■ **EXERCÍCIO PROPOSTO**: Reproduza todas as linhas das entradas a seguir, incluindo os pedidos, e desloque as coordenadas das respostas somando 50 a cada número. Deixe as imagens de fora da resposta.

■ **ENTRADAS FORNECIDAS**:
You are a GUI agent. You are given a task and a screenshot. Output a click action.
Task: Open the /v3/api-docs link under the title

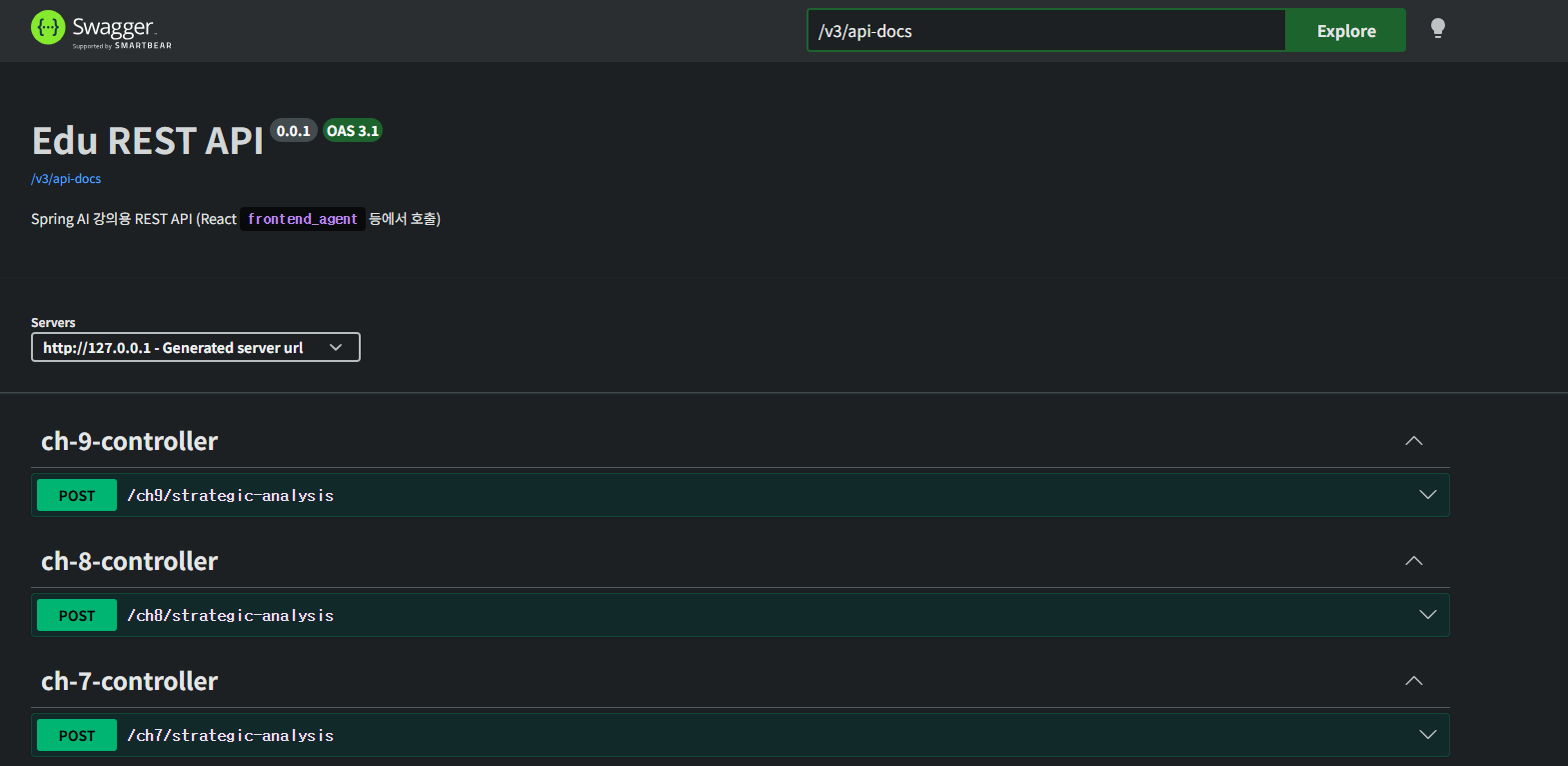66,179
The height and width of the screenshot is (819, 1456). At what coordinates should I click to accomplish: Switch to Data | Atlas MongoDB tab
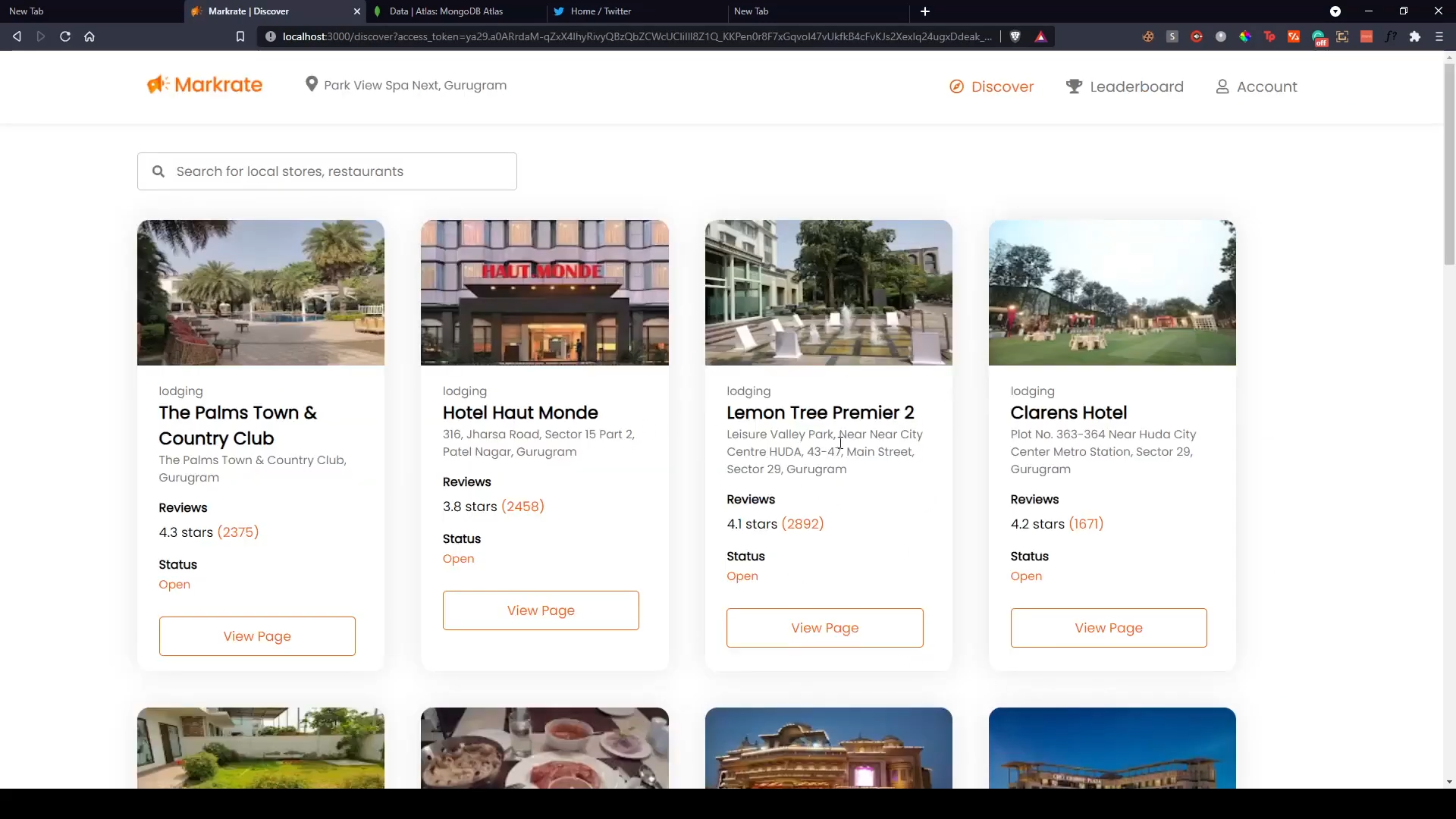(x=446, y=11)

■ **RESULTADO DO EXERCÍCIO**:
You are a GUI agent. You are given a task and a screenshot. Output a click action.
Task: Open the /v3/api-docs link under the title

116,229
The height and width of the screenshot is (819, 1456). At what coordinates should I click to accomplish: Switch to Data | Atlas MongoDB tab
(x=496, y=61)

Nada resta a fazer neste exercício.